Gösterilen veriler>
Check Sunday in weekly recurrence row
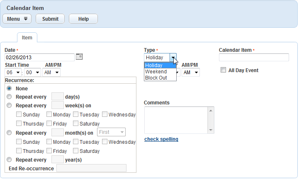Image resolution: width=299 pixels, height=179 pixels. point(19,114)
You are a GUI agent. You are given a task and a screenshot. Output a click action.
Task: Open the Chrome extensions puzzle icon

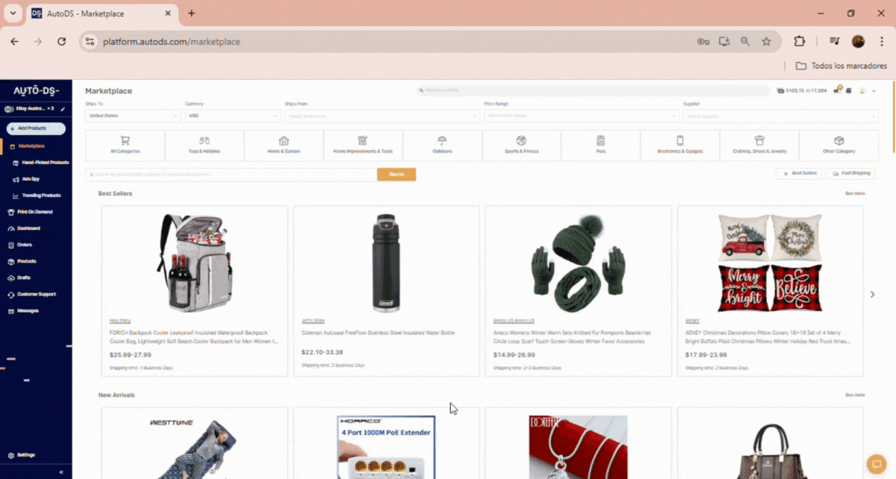(799, 42)
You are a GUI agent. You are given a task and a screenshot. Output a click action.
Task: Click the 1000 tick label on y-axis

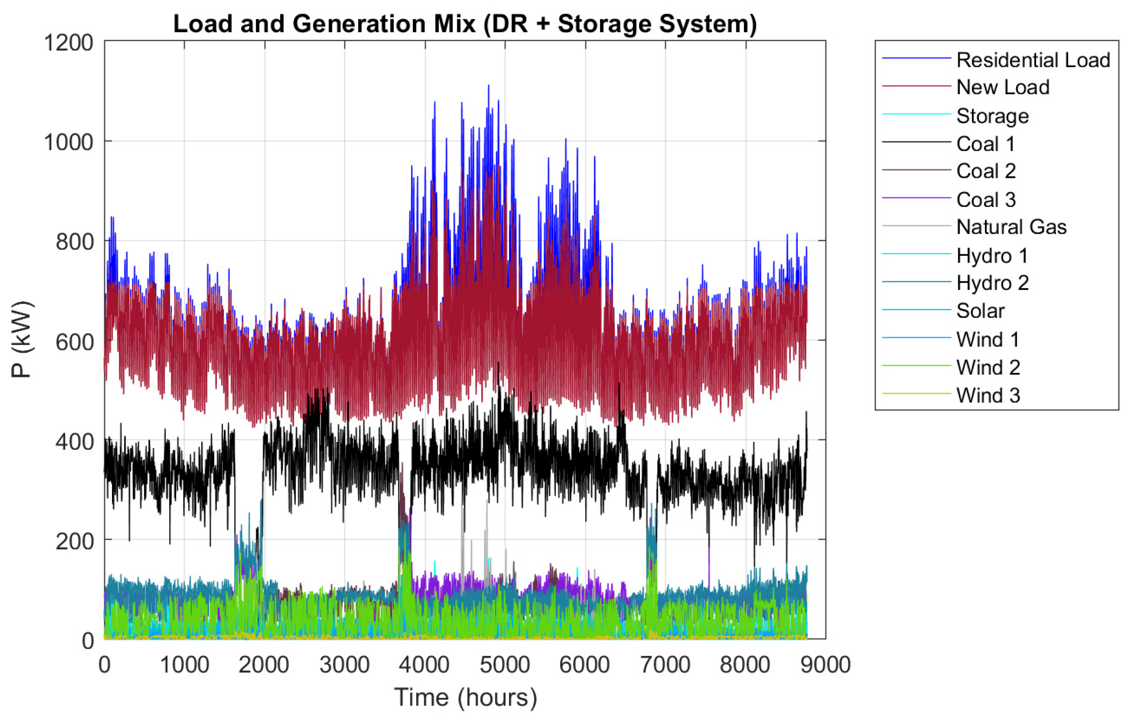[69, 142]
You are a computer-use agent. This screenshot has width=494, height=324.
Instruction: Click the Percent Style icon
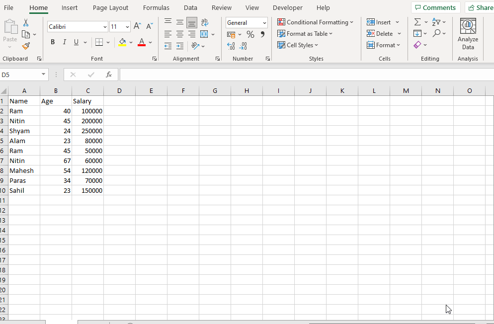pos(250,34)
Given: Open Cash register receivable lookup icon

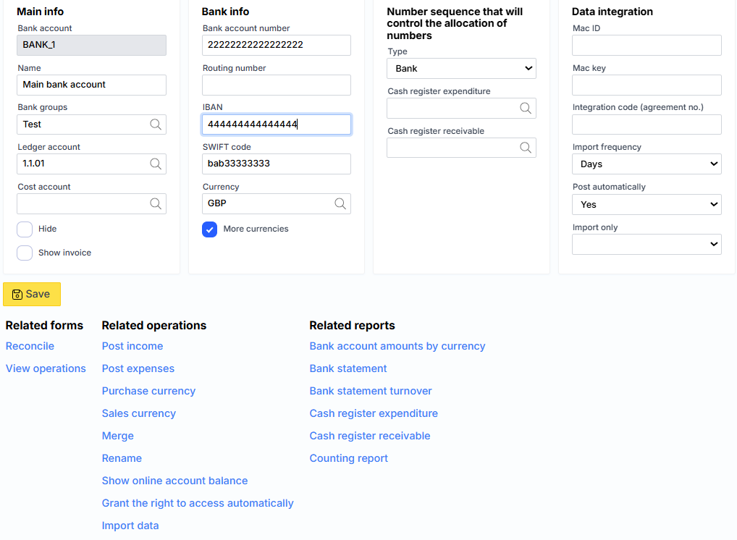Looking at the screenshot, I should [x=526, y=148].
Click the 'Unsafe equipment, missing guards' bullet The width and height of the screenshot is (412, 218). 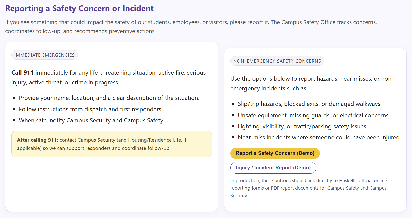point(313,115)
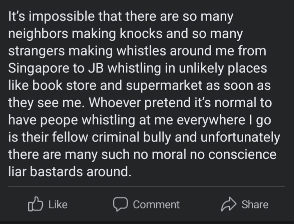
Task: Click the word "unfortunately" in the post
Action: coord(240,138)
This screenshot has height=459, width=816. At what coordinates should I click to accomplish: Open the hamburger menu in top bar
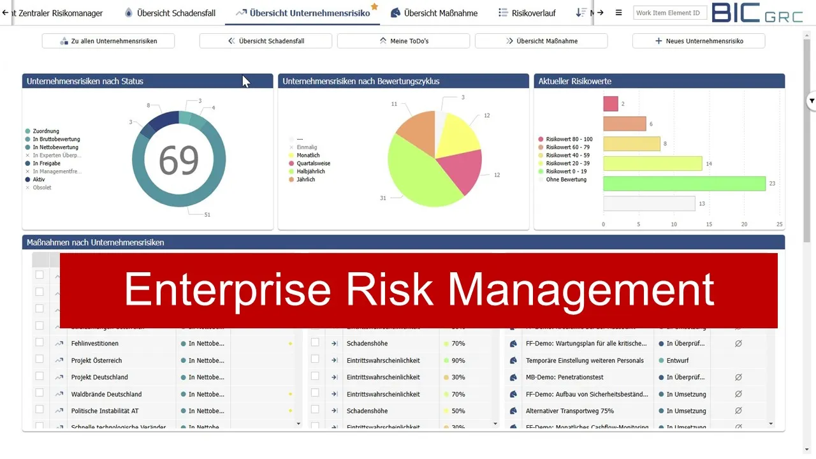pos(618,13)

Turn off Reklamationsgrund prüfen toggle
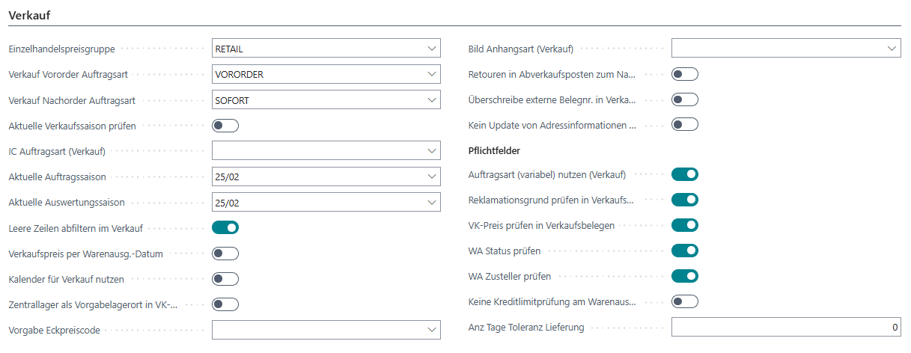coord(684,200)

Görevin kapsamı> Verinin "This screenshot has height=459, width=816." ifadesinin geçtiği satırından son satırına kadar olan kısmını, iki uç da dahil olmak üzere, birebir yeniden yazın. Lütfen resimleri cevaba koymayın.

Tamamlanmış alıştırma>
This screenshot has height=459, width=816. At what coordinates should I click to accomplish: Open the hamburger menu in top bar
pos(618,13)

Turn off Reklamationsgrund prüfen toggle
coord(684,200)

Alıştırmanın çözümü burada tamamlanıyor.